Again, Kessler very well could have asserted himself as a phenomenal young player manning the middle for the Wolves as he did for the Jazz. He just as well could have spent the year in Iowa while Minnesota missed the playoffs without the contributions of Gobert and the degradations of play for Malik Beasley and Jarred Vanderbilt that eventually resulted in their DNPs in the playoffs.
In that more-than-likely situation, what happens? Are the Wolves able to offer the same three-year, $42 million dollar deal after Reid experiences an even larger role or is brought off the bench behind an unheralded rookie? Is KAT really moved as the team rotates to a focus on the trio of Anthony Edwards, Jaden McDaniels, and Walker? Do the Wolves do what they did in fact end up doing this offseason and simply run it all back without the encouragement they gained from a competitive first-round matchup with the eventual champion Denver Nuggets, without McDaniels and Reid?
That’s another set of good questions we’ll never know the answer to. I believe Kessler would’ve been buried and the two big experiment would’ve been abandoned near immediately. With the cost just being a late first-rounder that could be converted into a backup center playing spot minutes, there’s no reason to keep pushing chips in with a losing hand.

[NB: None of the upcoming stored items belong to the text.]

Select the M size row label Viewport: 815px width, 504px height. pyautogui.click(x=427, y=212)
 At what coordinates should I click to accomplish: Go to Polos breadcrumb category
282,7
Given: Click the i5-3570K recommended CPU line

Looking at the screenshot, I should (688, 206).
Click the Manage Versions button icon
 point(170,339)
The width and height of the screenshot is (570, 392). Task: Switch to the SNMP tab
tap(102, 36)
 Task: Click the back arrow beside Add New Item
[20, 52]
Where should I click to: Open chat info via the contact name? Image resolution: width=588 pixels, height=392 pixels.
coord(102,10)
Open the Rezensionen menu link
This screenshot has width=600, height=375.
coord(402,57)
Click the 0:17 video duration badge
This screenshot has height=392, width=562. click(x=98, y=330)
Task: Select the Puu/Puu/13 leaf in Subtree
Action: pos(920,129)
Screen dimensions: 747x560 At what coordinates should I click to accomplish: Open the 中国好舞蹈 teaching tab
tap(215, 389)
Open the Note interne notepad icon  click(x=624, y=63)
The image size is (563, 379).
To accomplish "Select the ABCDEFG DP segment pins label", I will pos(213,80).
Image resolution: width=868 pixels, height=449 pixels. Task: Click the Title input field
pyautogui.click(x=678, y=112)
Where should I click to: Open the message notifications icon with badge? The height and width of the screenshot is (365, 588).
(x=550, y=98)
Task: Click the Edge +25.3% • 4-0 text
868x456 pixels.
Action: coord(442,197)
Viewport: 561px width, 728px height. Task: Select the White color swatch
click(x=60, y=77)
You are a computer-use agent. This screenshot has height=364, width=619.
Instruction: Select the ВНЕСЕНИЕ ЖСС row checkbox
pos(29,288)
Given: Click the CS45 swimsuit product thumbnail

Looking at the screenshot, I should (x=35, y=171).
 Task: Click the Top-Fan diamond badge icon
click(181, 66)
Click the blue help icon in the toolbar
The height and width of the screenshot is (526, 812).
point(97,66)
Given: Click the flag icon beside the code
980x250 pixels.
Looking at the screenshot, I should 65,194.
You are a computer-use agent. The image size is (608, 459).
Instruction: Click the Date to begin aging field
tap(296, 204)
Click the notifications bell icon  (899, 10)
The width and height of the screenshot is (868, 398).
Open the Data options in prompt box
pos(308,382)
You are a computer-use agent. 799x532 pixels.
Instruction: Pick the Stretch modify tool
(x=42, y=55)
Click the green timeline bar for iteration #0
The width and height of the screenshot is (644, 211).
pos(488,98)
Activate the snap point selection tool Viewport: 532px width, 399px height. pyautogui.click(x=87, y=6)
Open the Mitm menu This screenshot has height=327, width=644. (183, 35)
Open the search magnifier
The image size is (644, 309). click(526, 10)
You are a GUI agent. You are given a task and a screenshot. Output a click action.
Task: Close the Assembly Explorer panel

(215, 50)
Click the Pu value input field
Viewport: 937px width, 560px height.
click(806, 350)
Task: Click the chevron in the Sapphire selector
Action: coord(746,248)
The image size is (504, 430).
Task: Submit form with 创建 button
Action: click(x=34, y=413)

Like Nuggets forward Michael Porter Jr. would have been if the Wolves had lost the classic “Game 82,” Kessler will continue to be the developmental story that never was for Minnesota. The Wolves faced similar questions when Jimmy Butler is brought up, questions of a Butler-Edwards duo. The difference is, while those questions are clickbait impossibilities (Butler would never be leading a team to the second-worst record in the league or the No. 1 pick), we saw Kessler holding up that disgusting number 31 Timberwolves jersey. For a short period of time, that was the reality. That roster existed in a way that other traded teams never did. That’s why so many Wolves fans can’t stand the conversation: it’s a real one worth having, and one that hurts to go through.
No Man’s Sky was a $500,000 investment that spectacularly face planted the second it breathed its first breath. If it had been a smaller budget game for a smaller budget studio that didn’t have connections directly to Sony, it very well could have gone out without a whimper. It would join the hundreds of over-hyped, under-achieving let downs that line the halls of Steam’s Summer Sale. And yet, instead of doing that, Hello Games doubled and tripled down. Update after update rolled out, gameplay improved, planets became less similar, and eventually, the game found a niche. It never reached the 250,000 concurrent player number it had reached early post-release, but it has settled into a respectable player base of around 8,000 regular players, which initially seemed like a long shot considering how hard they had to work for anyone to give them another chance.
In 2016, consolidators and game reviewers didn’t give No Man’s Sky any chance to recover from a lost launch, naming it the worst failure the industry had seen. Similar things have been said about the Gobert trade. I have no clue if the two big experiment can reverse course and become a real, lasting success, but it is still ongoing. Call it stubbornness or hope or sheer stupidity, but it’s still ongoing and it is always better to know than to live in nauseous uncertainty.